Sheesh, as if the build challenge wasn't already enough pressure to get that scorpion finally waxed up after wood-burning and oiling... anic: What're you trying to do, inspire us to build amazing frames or something? :neener:

Hmmm, on second thought, that sounds like an excellent excuse to finish my current one and then build another.... :king:


----------



## treefork

Mattwalt

I see no reason that administration cannot at least award the corresponding winner badges like the previous SSOTM . ( ie 1st , 2nd and 3rd place ) That takes but a minute of time .

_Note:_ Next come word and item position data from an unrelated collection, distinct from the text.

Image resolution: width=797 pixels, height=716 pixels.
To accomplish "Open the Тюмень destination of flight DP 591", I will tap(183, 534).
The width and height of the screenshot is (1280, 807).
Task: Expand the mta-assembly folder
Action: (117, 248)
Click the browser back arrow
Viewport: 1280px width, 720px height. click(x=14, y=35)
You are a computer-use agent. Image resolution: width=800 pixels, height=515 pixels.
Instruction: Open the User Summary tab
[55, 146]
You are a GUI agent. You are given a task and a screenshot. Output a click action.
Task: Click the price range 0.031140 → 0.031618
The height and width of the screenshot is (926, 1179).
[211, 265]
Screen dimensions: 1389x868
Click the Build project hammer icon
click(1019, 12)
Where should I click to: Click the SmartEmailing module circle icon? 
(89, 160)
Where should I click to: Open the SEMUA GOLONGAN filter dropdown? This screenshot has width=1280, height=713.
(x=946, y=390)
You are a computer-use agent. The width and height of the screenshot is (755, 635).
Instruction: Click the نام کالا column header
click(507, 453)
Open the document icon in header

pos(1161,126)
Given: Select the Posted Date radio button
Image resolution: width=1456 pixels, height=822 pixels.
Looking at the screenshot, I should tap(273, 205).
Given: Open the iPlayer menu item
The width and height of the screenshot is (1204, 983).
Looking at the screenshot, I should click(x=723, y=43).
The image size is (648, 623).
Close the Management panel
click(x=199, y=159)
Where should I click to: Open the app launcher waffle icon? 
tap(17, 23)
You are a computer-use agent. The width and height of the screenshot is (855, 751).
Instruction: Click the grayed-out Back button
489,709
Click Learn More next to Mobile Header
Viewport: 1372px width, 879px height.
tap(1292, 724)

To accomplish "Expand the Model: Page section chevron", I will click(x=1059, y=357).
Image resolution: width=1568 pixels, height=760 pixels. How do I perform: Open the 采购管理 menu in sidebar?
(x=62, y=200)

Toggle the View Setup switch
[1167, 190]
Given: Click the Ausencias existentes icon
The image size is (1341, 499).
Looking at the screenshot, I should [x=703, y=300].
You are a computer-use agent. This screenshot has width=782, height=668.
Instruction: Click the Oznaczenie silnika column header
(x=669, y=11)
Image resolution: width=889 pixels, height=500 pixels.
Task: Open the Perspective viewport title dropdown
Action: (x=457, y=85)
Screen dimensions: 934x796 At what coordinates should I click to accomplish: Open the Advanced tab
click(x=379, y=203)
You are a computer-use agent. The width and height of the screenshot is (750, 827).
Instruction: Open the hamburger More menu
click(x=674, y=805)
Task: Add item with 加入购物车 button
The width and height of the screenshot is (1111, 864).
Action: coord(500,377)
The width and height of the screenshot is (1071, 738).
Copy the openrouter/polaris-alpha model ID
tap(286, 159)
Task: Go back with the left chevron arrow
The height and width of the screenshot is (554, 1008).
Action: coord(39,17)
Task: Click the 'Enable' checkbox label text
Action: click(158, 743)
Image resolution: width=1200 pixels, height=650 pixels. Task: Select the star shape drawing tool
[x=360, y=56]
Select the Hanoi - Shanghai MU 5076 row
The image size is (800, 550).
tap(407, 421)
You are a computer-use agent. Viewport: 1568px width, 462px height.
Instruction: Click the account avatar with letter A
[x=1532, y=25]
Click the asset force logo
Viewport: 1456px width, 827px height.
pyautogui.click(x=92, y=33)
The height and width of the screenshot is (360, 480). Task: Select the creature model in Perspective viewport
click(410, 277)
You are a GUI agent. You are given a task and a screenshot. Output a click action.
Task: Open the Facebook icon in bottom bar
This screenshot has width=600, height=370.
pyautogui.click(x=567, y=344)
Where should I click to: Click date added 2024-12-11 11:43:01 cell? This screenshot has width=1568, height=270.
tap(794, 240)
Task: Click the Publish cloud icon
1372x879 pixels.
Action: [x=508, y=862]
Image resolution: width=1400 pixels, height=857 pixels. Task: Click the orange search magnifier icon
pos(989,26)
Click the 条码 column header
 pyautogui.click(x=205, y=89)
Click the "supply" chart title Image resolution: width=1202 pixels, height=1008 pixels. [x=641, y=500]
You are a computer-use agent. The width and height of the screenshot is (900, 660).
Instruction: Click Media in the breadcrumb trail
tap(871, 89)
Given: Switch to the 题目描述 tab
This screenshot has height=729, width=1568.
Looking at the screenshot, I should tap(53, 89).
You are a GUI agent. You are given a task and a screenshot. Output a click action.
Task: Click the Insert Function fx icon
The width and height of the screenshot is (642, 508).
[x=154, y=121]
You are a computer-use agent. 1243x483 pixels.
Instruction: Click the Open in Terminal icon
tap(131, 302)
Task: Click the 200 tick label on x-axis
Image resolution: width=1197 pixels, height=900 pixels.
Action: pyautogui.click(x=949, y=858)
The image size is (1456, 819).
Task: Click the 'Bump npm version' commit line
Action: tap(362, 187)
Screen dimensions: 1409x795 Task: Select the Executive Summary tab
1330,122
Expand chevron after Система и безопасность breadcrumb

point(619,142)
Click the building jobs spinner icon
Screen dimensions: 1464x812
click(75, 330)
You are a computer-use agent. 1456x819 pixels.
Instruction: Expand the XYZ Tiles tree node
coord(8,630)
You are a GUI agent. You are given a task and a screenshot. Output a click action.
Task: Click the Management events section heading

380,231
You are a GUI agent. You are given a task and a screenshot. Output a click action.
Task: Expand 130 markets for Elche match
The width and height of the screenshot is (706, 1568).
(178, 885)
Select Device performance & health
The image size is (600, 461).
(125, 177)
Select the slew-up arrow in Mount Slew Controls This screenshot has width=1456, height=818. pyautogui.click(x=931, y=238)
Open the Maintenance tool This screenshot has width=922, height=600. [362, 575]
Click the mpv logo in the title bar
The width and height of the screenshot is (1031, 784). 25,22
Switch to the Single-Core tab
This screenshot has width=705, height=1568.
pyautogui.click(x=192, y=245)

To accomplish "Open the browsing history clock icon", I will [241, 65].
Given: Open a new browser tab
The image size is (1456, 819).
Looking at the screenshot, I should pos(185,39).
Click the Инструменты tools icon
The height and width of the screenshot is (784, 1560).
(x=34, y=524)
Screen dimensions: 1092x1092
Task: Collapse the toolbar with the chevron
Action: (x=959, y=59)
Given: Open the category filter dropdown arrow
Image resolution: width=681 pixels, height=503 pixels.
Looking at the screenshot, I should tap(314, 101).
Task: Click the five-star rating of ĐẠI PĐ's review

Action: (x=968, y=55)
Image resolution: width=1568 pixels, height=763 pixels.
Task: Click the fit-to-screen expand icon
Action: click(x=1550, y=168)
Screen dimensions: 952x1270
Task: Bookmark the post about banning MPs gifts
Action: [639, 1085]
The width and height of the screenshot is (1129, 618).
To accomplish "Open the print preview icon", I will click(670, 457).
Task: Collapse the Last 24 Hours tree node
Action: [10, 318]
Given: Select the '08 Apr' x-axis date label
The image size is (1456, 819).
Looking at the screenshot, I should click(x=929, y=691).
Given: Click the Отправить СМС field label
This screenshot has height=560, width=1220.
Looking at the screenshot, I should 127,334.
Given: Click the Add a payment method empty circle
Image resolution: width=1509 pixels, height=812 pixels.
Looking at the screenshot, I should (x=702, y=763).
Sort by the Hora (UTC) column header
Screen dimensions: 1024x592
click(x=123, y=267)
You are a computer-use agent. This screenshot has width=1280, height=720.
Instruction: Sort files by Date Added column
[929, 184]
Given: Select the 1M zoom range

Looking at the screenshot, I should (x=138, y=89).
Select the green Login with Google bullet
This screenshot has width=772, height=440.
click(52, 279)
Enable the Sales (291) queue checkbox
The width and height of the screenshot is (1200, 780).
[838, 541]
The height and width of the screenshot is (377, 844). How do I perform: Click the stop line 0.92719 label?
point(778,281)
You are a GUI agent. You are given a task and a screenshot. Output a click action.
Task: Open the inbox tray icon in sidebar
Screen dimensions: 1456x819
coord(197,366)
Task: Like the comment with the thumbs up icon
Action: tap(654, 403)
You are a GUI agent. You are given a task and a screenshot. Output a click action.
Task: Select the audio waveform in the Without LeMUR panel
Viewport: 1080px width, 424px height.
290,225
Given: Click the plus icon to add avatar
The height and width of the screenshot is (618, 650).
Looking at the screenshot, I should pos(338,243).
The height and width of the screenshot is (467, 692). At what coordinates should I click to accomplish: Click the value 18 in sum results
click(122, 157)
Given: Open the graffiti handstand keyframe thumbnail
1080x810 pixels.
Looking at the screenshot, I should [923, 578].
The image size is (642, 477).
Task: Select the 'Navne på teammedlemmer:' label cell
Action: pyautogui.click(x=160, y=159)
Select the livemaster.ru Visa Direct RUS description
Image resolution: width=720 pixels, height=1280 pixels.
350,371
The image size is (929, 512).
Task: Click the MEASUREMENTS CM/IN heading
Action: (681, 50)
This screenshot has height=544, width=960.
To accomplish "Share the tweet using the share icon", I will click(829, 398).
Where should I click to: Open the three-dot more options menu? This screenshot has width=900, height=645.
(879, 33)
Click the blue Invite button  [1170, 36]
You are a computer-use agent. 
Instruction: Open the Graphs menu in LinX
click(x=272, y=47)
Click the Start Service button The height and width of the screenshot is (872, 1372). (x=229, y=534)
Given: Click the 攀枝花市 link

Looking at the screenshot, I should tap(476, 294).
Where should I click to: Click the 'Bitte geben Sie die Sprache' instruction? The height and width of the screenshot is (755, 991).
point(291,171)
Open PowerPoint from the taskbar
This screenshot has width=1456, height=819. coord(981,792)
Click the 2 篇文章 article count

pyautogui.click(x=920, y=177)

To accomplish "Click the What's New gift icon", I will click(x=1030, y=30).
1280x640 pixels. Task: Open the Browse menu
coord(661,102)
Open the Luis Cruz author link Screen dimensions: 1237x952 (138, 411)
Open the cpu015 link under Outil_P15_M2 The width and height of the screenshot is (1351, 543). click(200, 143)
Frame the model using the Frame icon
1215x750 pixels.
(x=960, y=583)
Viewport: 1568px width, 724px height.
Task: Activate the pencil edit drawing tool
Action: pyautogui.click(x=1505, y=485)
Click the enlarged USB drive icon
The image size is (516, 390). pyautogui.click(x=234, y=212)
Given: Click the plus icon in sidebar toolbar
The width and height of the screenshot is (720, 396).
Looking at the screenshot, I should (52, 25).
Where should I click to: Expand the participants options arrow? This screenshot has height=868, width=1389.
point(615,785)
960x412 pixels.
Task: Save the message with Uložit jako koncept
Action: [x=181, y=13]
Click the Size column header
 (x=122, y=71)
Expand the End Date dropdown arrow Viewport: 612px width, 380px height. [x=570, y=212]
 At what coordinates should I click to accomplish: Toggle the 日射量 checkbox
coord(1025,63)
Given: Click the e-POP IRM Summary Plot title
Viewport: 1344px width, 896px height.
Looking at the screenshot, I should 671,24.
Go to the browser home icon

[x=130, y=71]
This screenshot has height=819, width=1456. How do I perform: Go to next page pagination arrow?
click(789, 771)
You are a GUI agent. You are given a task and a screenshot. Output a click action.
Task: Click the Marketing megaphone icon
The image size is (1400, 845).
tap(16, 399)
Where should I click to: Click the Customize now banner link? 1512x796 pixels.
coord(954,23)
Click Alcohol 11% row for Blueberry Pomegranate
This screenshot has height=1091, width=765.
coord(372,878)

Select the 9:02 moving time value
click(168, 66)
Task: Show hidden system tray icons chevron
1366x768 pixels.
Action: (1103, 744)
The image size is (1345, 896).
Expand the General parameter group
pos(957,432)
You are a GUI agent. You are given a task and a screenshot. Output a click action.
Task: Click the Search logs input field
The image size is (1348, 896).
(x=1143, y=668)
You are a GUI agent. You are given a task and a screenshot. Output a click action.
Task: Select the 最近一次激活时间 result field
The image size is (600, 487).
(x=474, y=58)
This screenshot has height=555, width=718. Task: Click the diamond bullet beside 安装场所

Most of all . Kudos to you for taking the initiative and stepping up . :thumbsup:


----------



## Abenso

So to be clear if you have made a debuted a frame in the month you can nominate yourself? I have no delusions of winning but I am curious

Sent from my SM-S920L using Tapatalk


----------



## Alfred E.M.

*I want to reiterate an earlier point - this is a plea for lowering your expectations bc I don't want to see this celebration of creativity and beauty fail again. Please take all the time you need to think this out and get it right - it will be worth it.*

*If you plan to organize these contests every month, are you really going to be able to sustain the effort month after month, for 12, 24, or 36 months and beyond? At that pace, there's no room for life to get in the way - an extra load at work, marriage, child birth, vacations, the holidaze etc. Over exposure is diluting, and for those who administer, draining. Cut yourselves some slack - the presentations and the forum will be better for it.*

*On a macro level, trade show and car show promoters wouldn't dream of putting on monthly exhibits. If we had 3 seasonal shows/contests per year - spring, summer, & fall, wouldn't that be enough to honor and showcase our artisans and give them ample time to plan and produce, possibly even better results? For many, shooting tapers off in the winter but creativity comes to the fore, along with family, Christmas, etc. *

*Lastly, the awards need restructuring - I remember one month when any one of six entries could have won, which left at least 3 worthies without even a nod. There should be at least a couple of spots for 'Honorable Mention', maybe more. *


----------



## mattwalt

Abenso said:


> So to be clear if you have made a debuted a frame in the month you can nominate yourself? I have no delusions of winning but I am curious
> 
> Sent from my SM-S920L using Tapatalk


Yes


----------



## mattwalt

AeM - this has been a concern and why I did not do this earlier. Hopefully I can give it the time it deserves.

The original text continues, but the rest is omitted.